NEW YORK (TheStreet) -- Footwear and accessories retailer DSW (DSW) has lately been focusing on improving same-store sales -- a closely-watched metric that looks at performances of stores opened at least one year. And that focus has shown up in DSW's recent results. Not only has DSW gotten more consumers into its stores, they're spending more, too, which bodes well for the long-term value of DSW stock.

Sure, April's retail sales data was uninspiring, which has caused some worried selling of several retail stocks and sent the SPDR S&P Retail ETF (XRT) down 1% in the past month. But April's gone. What's more important to focus on are the months and quarters ahead.

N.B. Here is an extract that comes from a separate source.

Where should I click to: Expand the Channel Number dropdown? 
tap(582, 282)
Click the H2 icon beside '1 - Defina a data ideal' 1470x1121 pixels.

DSW was trading lower Tuesday morning, down 0.9% at $35.02. The company is due to report fiscal first-quarter earnings Wednesday before the opening bell. Although DSW shares have underperformed so far in 2015, losing more than 5% compared to 2% gains for the Dow Jones Industrial Average (DJI), that's not  the whole story. The company's same-store sales -- also known as comps -- were up 7.6% last quarter and beat estimates, which is an encouraging sign.

DSW opened 37 stores last quarter, bringing its total store count to 431, and demonstrating that the Columbus, Ohio-based chain is still building for the future. Plus, given the rate at which profit margins have begun to expand as revenue rebounds to low double-digit percentage increases, investors could do well here.